> _What is asked_:
1/ Check each statement (a), (b) and (c) against the passage on photochromic light shielding. Answer yes or no for each and quote the exact words of the passage that decide it.
(a) A thiophene-based photochromic material turns black when visible ray is irradiated.
(b) The variable light shielding unit 151 contains a base resin.
(c) A spiropyran-based compound may serve as the photochromic material.
2/ Please extend the passage on photochromic light shielding, picking up after its last sentence.

> _Document_:
********************

The variable light shielding unit 151 includes a base resin and a photochromic material. The photochromic material is reversibly discolored in accordance with the wavelength of the incident light. For example, the photochromic material is discolored to black when light with a first wavelength is irradiated and is discolored to be transparent when light with a second wavelength is irradiated. That is, the photochromic material is discolored to black or to be transparent in accordance with the wavelength of the incident light so that the light transmittance varies. For example, the light with the first wavelength is ultraviolet ray and the light with the second wavelength is visible ray. For example, the photochromic material may be one or more of a thiophene-based compound, a benzothiophene-based compound, an azobenzene-based compound, and a spiropyran-based compound. The photochromic material is reversibly discolored to be transparent or black in accordance with the wavelength of the incident light. For example, a thiophene-based photochromic material or a benzothiophene-based photochromic material is reversibly discolored as follows: When the ultraviolet ray is irradiated, the thiophene-based photochromic material or the benzothiophene-based photochromic material shows black to provide a low light transmittance characteristic. When the visible ray is irradiated, the thiophene-based photochromic material or the benzothiophene-based photochromic material is discolored to be transparent to provide a high light transmittance. Further, when the ultraviolet ray is irradiated again, the thiophene-based photochromic material or the benzothiophene-based photochromic material is discolored to black.

********************

> _Information supplied_:
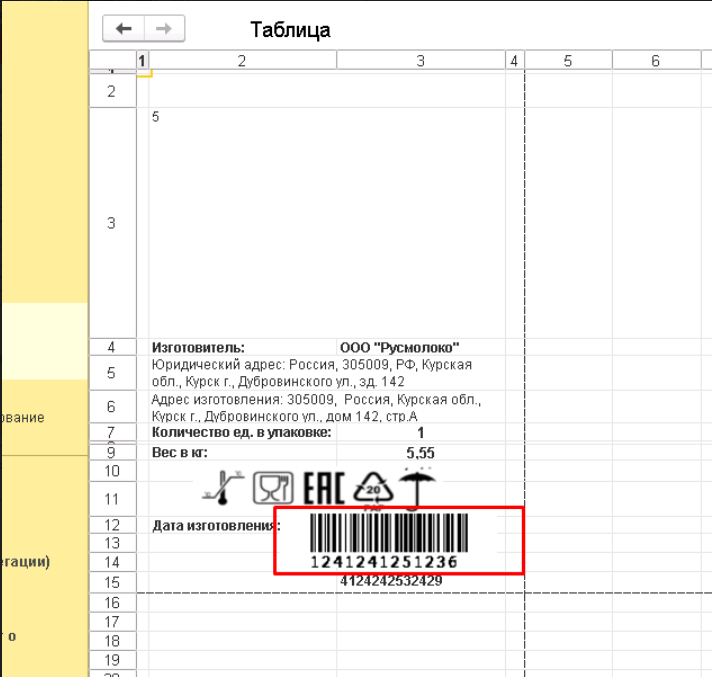This screenshot has height=677, width=712.
Task: Select row header 3
Action: point(112,223)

********************

> _Answers to the tasks_:
1/
(a) No: "When the visible ray is irradiated, the thiophene-based photochromic material or the benzothiophene-based photochromic material is discolored to be transparent to provide a high light transmittance."
(b) Yes: "The variable light shielding unit 151 includes a base resin and a photochromic material."
(c) Yes: "the photochromic material may be one or more of a thiophene-based compound, a benzothiophene-based compound, an azobenzene-based compound, and a spiropyran-based compound."

2/
The light shielding unit 152 includes a base resin and a black material. The black material may be a black pigment selected from a carbon-based pigment, a metal oxide-based pigment, and an organic-based pigment. For example, the carbon-based pigment may be carbon black. For example, the metal oxide-based pigment may be titanium black (TiNxOy) or Cu—Mn—Fe based black pigment, but is not limited thereto. For example, the organic-based pigment may be selected from lactam black, perylene black, and aniline black, but is not limited thereto. Further, as the black material, an RGB black pigment including a red pigment, a blue pigment, and a green pigment may be used. The light shielding unit 152 including the black material has a constant light transmittance regardless of the wavelength of the incident light.

The base resin included in the variable light shielding unit 151 and the light shielding unit 152 may be used by selecting a material known as a photosensitive resin. For example, the base resin may be formed from a composition containing a polymer binder, a monomer, and a photoinitiator. For example, the polymer binder may be one or more selected from cardo-based resin, epoxy-based resin, acrylate-based resin, siloxane-based resin, and polyimide, but is not limited thereto. The monomer may be a polyfunctional acrylate including two or more double bonds, and may act as a crosslinking agent for crosslinking. The monomer may be dipentaerythritol hexacrylate (DPHA), but is not limited thereto. The photoinitiator may be one or more selected from oxime, oxime ester, and acetophenone, but is not limited thereto.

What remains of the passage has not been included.